As we enter a new year, we outline how three key AML areas will impact regulated businesses in 2024.

1. Regulatory changes

One of the significant AML trends for 2024 is the expected adoption of new or revised initiatives. 

For example, the European Union (EU) has plans to adopt a new AML package to harmonise rules in the union, establish a new AML authority (AMLA), and enhance cooperation and information sharing among the member states. 

Moreover, the changes will likely increase regulatory scrutiny and enforcement.

These regulatory changes will significantly impact regulated businesses, requiring them to strengthen their AML policies, implement more efficient procedures, and further educate their staff.

2. Artificial intelligence in AML

Without a doubt, 2024 is the year many businesses will adopt new technologies, such as artificial intelligence (AI), to enhance the efficiency and effectiveness of their AML processes.

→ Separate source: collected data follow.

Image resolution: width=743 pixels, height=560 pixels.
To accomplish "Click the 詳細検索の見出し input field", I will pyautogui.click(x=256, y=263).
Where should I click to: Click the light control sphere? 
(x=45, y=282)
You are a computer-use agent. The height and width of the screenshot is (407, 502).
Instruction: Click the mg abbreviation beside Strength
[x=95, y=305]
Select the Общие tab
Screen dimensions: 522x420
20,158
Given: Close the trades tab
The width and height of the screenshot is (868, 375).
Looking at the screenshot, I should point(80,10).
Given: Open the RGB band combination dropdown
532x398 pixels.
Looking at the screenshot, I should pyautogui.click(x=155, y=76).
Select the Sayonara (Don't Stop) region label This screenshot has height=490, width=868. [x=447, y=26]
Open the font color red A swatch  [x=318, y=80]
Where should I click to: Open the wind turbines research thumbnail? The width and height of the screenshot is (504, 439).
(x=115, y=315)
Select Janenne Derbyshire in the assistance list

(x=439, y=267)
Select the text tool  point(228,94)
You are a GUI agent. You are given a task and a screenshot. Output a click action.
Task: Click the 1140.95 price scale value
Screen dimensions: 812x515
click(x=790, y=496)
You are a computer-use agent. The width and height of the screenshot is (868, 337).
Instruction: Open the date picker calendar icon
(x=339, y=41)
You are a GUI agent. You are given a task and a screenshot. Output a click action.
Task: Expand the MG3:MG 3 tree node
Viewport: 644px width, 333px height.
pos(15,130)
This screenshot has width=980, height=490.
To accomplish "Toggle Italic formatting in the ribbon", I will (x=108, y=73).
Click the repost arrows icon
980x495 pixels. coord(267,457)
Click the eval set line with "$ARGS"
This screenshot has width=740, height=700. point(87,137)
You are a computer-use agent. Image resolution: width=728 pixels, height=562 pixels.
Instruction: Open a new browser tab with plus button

AI will affect AML teams in various ways. Here are some possible consequences:

  • Companies must invest heavily in upskilling AML teams to get the necessary capabilities to use advanced technologies and methods.
  • AI can help improve the detection and prevention of financial crimes by using advanced algorithms that can learn from data, adapt to new trends, and reduce false positives.
  • AI can help AML teams optimise their processes and resources by automating repetitive tasks.

AI can also pose some challenges and risks for AML teams, such as ensuring the trustworthiness, transparency, and compliance of AI models. 

Therefore, it can be a powerful tool but requires responsible use. Before onboarding new technology in your organisation, hiring a skilled consultant or consulting with another capable third party is advisable.

3. Integrated AML processes

As regulations become stricter and financial crime becomes more sophisticated, AML teams must manage risks more efficiently across and between channels, products, and systems. Financial crime risks must be increasingly seen as a whole, not as separate parts.

We've written about how the role of the AML specialist is evolving. AML specialists should use a broader and more connected strategy to deal with the changing and complex nature of financial crime. 

That includes collaborating cross-functionally within the organisation to enable a holistic and integrated approach. They must also work more closely with other parties, including regulators and law enforcement, to exchange information and take joint actions against money laundering and related crimes. 

In conclusion

From increased regulatory complexity to the double-edged role of artificial intelligence, the upcoming year will see financial organisations navigate multiple challenges in financial crime prevention.

Faced with these changes, AML teams must be proactive, adaptive, and innovative and, in doing so, contribute to a more resilient and secure financial system in the years ahead.